[Data for this task start]
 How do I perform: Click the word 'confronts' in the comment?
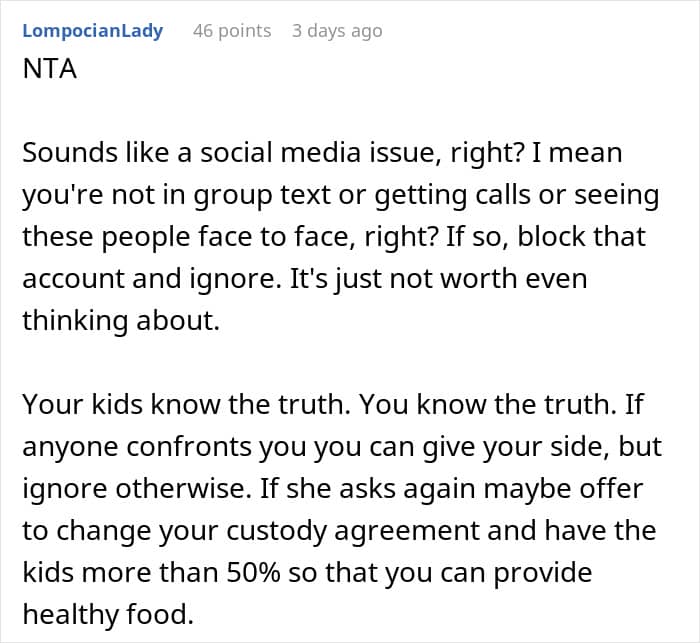coord(189,447)
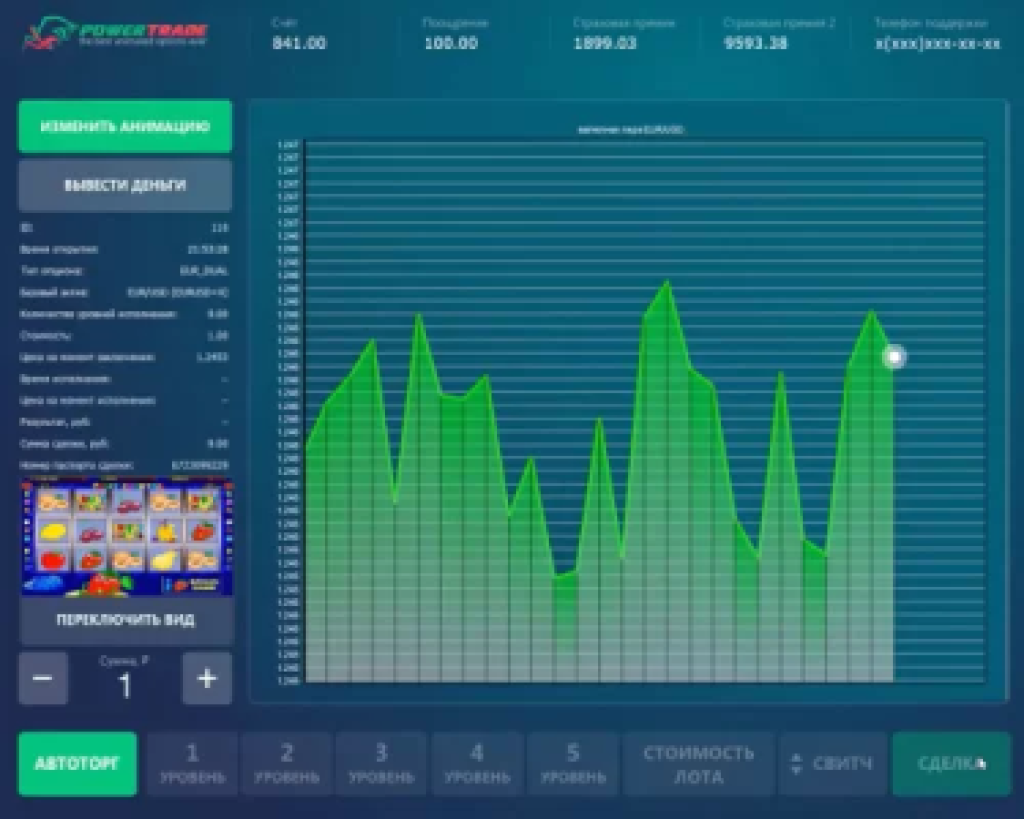This screenshot has width=1024, height=819.
Task: Toggle the АВТОТОРГ auto-trade button
Action: point(77,764)
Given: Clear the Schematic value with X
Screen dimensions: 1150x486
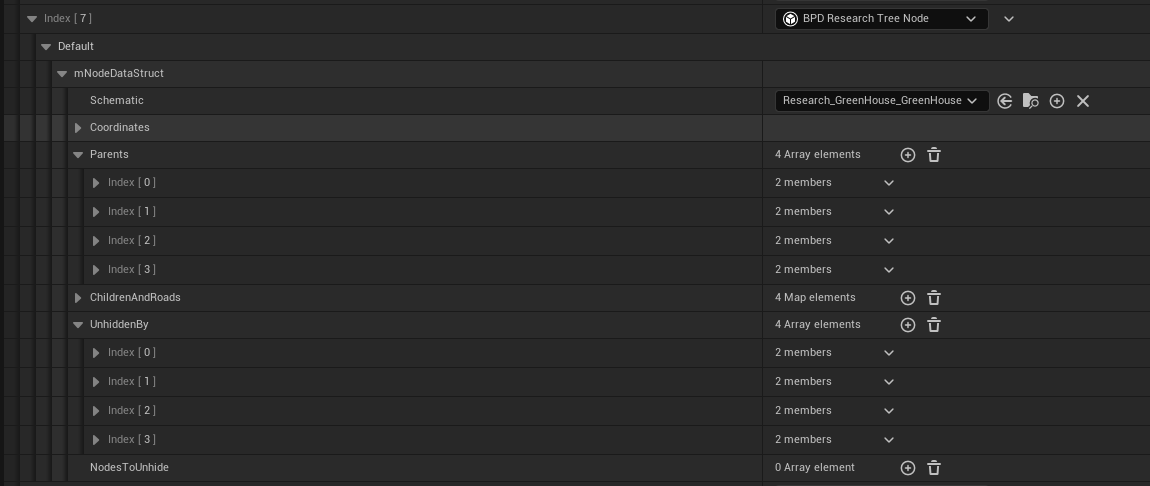Looking at the screenshot, I should point(1083,101).
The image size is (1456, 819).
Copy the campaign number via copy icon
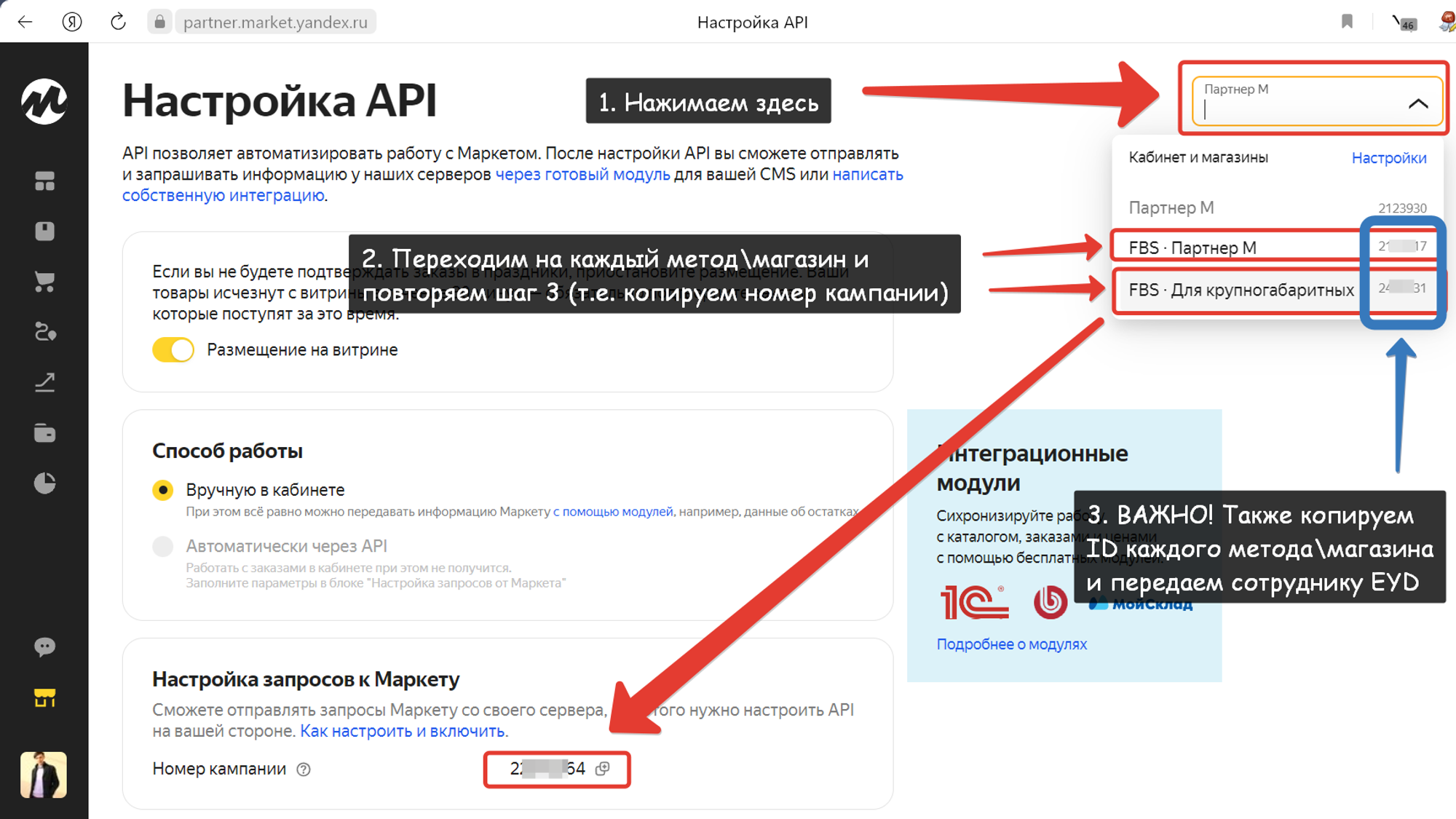pos(603,769)
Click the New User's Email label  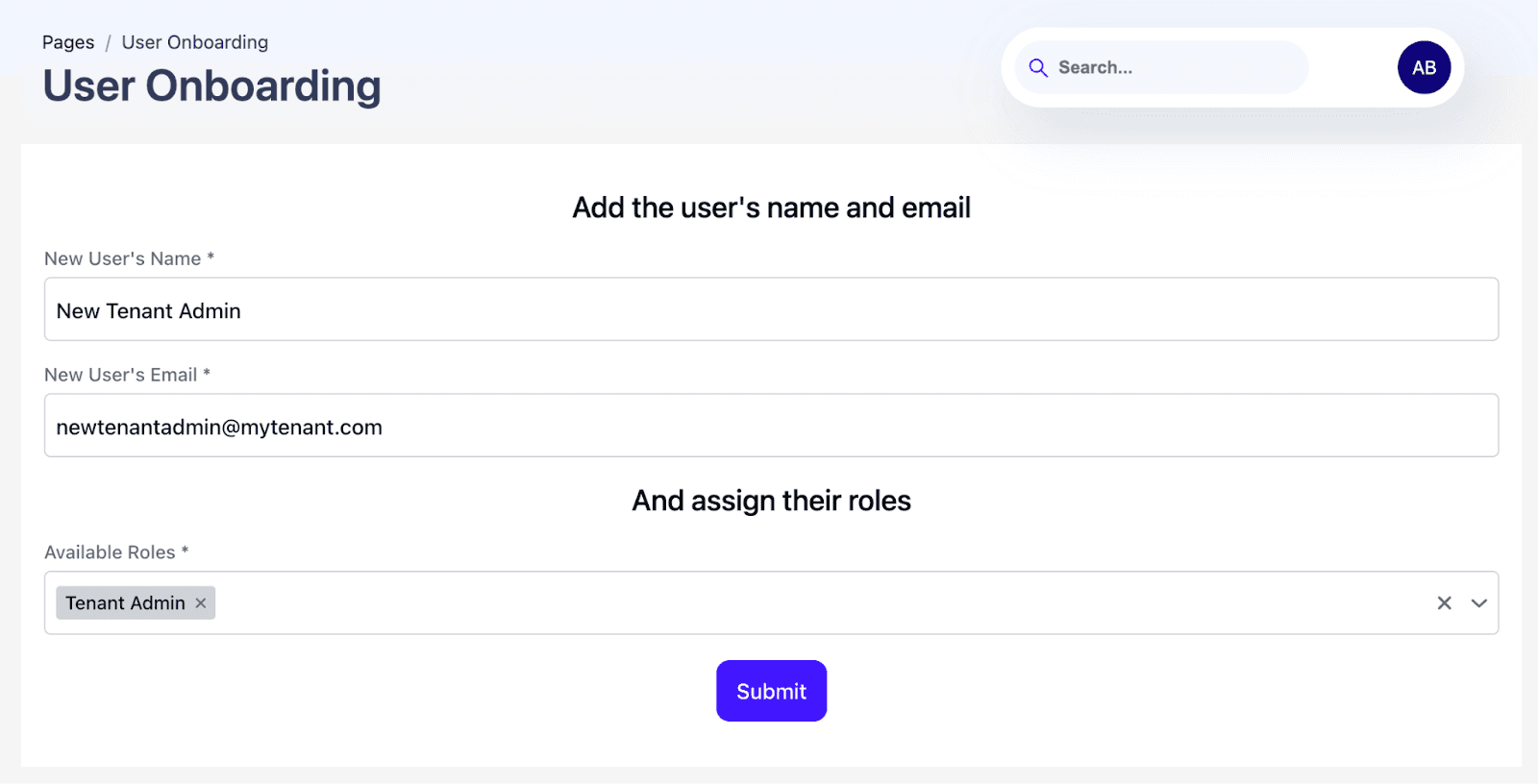click(121, 375)
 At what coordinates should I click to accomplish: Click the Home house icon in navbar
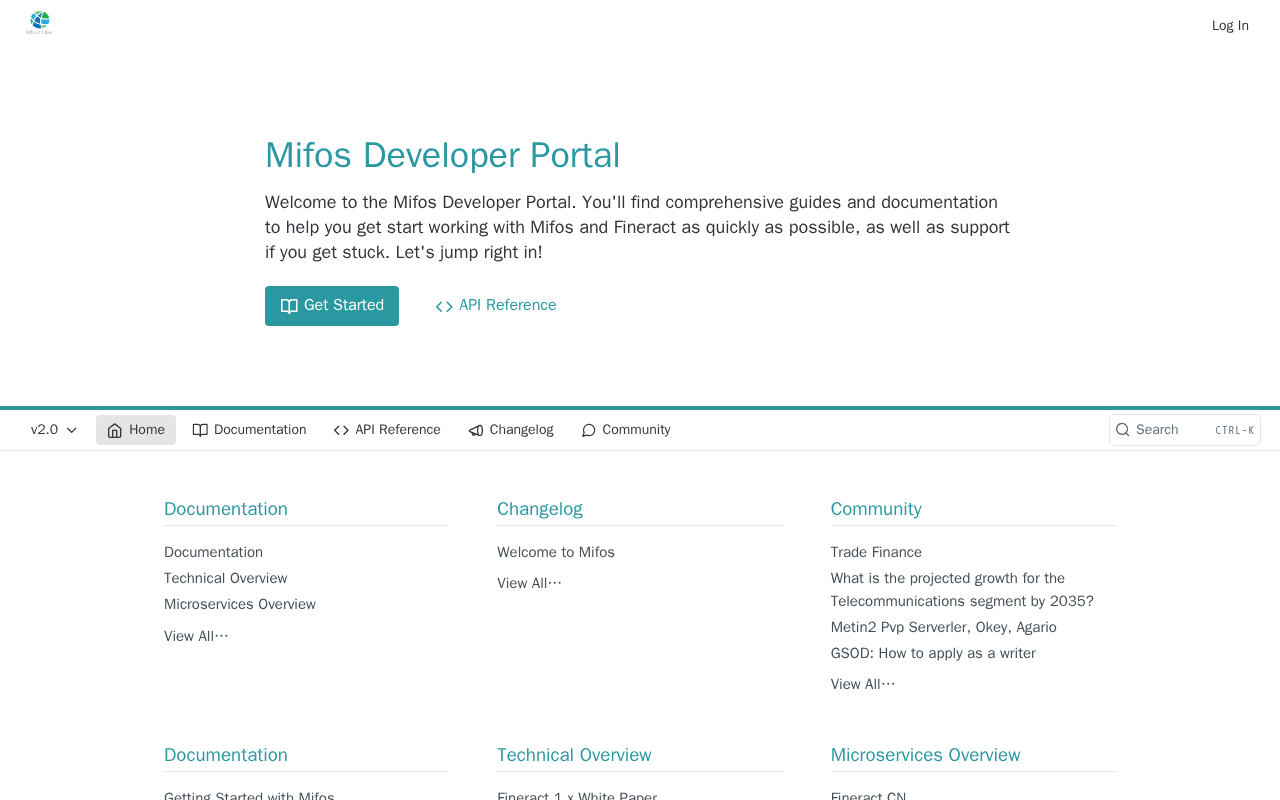click(x=115, y=430)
[Data for this task end]
**Exercise requirements:** Please count the lines in the records above that contain the word "icon". Reply with the number alone.

**Task answer:** 2